需要回復に転じた界面活性剤の課題
徐々にではあるが、界面活性剤需要に明るい兆しが出ている。日本界面活性剤工業会のまとめた今年1-3月累計の生産量は、21万5504トン(前年同期比3%減)、販売量は18万1485トン(同7%減)、販売額は504億1800万円(同3%減)となった。減少傾向から脱し切れていないが、3月の生産は横ばいまで持ち直した。3月末在庫は前月から2198トン減った。昨年は東日本大震災の影響で中国や韓国からの輸入量が増えたが、今年1-3月は1万1674トン(同73・7%減)に減少した。
昨年は震災、タイの洪水、欧州債務危機などが重なり、界面活性剤業界も厳しい環境が続いた。ようやく底を脱し、本格的な震災復興需要が動き出すとの見方もあって、界面活性剤の需要回復に明るさがみえている。

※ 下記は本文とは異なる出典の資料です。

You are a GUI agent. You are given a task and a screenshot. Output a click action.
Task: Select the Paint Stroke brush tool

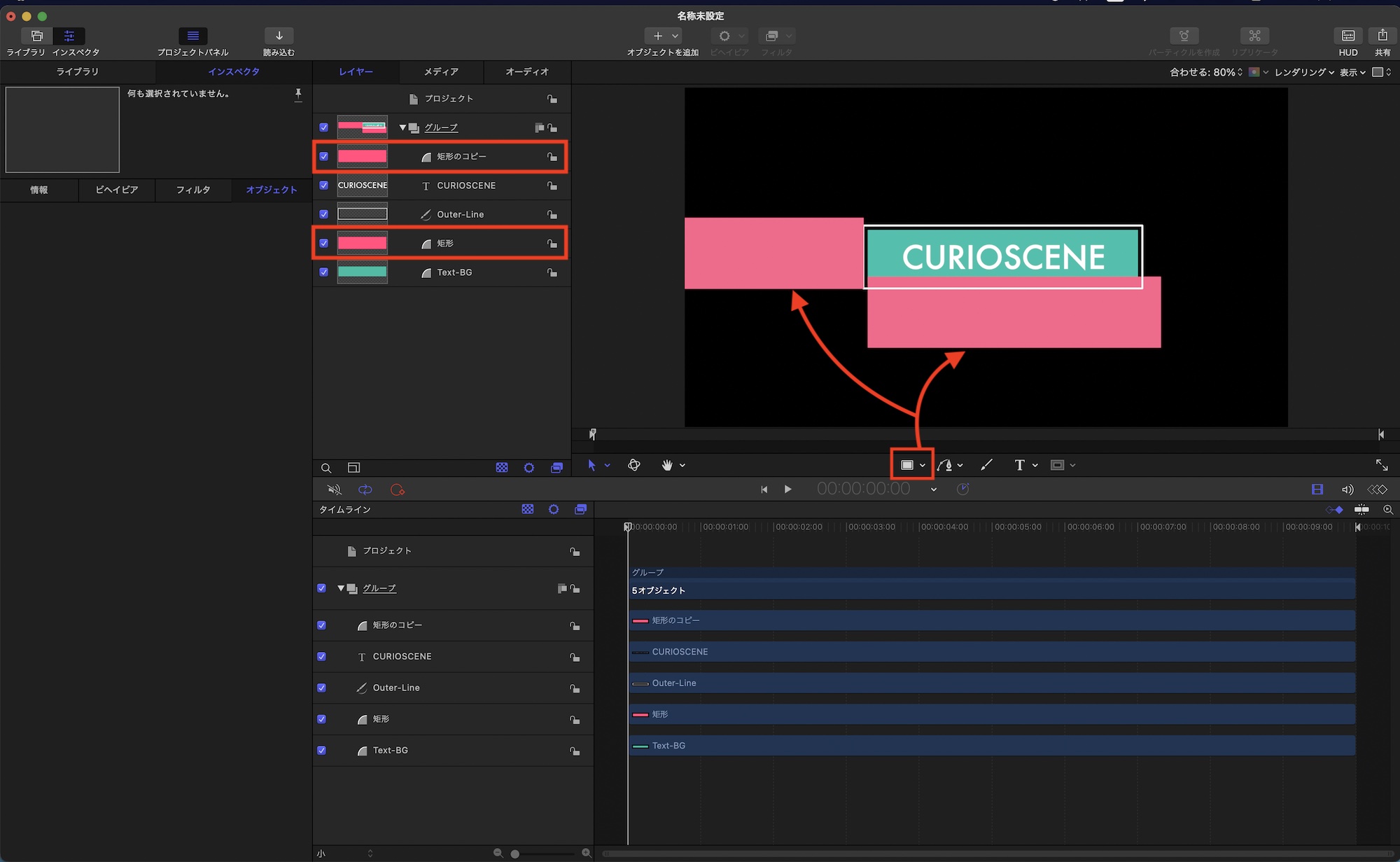click(x=986, y=465)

界面活性剤は幅広い用途で使われている。洗濯用洗剤、台所用洗剤など生活関連商品、シャンプー、リンス、ボディーシャンプー、液体石けん、染毛料、化粧品などの香粧・医薬分野など身近な商品の原料になっている。加えて、産業用途でも繊維加工・染色、紙・パルプ、プラスチック、合成ゴム、タイヤ、塗料・インキ、セメント・生コンクリート、機械・金属、クリーニング、農薬・肥料など極めて多岐にわたり、国内外の景気動向に左右されがちだ。

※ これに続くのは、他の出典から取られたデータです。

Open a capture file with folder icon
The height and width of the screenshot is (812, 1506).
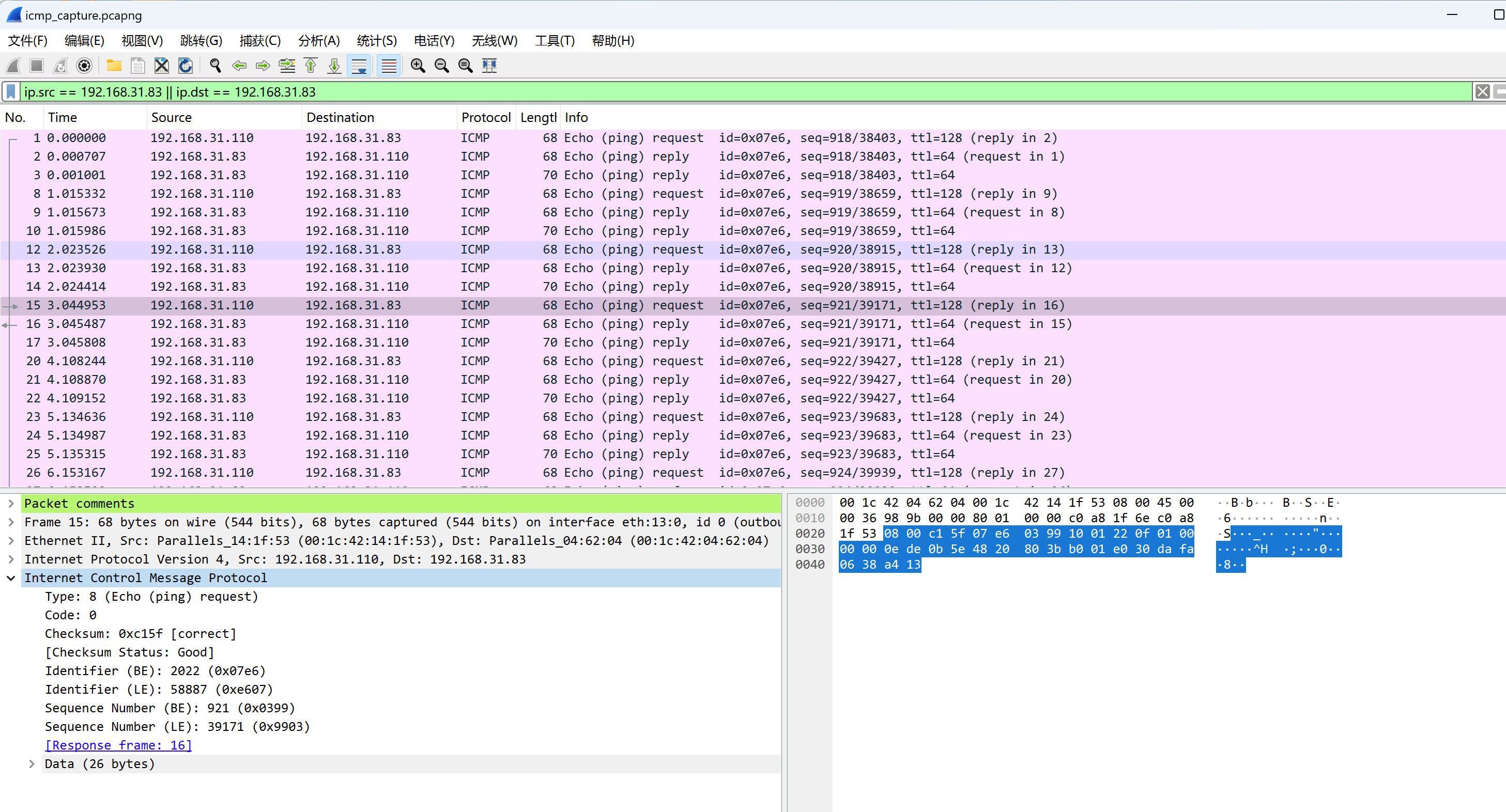(x=114, y=66)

界面活性剤の生産・出荷が回復してきたのは、自動車、住宅、セメントなどの需要が堅調だったことが背景にある。今年3月の自動車生産台数は前年同月比50%増だった。震災の反動増はあるが、エコカー減税・補助金が追い風となっている。住宅着工件数は、今年2-3月は前年同期に比べ微増を維持している。3月のセメントおよびセメント製品も伸びた。とりわけ護岸用コンクリートブロック、道路用コンクリート、気泡コンクリート製品などが好調で、復興需要が貢献している。復興需要が本格的に動き出せば界面活性剤の需要にもプラスに働くことが期待できそうだ。

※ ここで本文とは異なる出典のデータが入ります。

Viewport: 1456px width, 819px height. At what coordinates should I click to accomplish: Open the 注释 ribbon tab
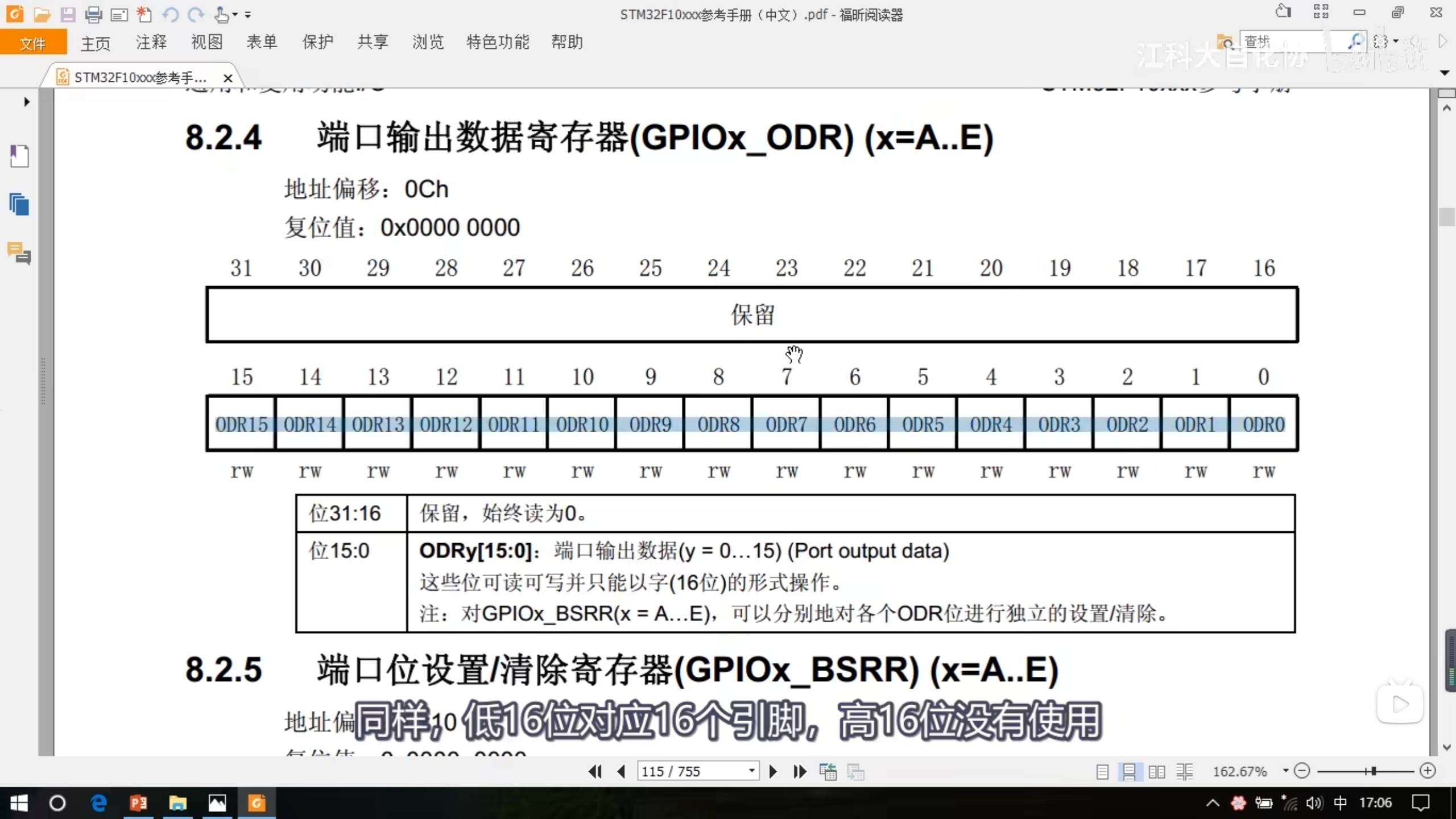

ただ、エコカー補助金は近く予算を使い切るだけに、その反動が懸念される。また、ここへ来て再び円高が進行していることも不安要因だ。輸入原料価格は安くなるものの、界面活性剤がさまざまな部品に使われている自動車などの輸出にとっては逆風となる。
界面活性剤メーカーも海外事業を積極的に展開しており、海外依存度が高くなってきている。だが円建てでの取引は少なく、円高は業績に厳しい影響を与える。為替対策は企業の力ではどうすることもできない。政府・日銀の適切な円高対策を望みたい。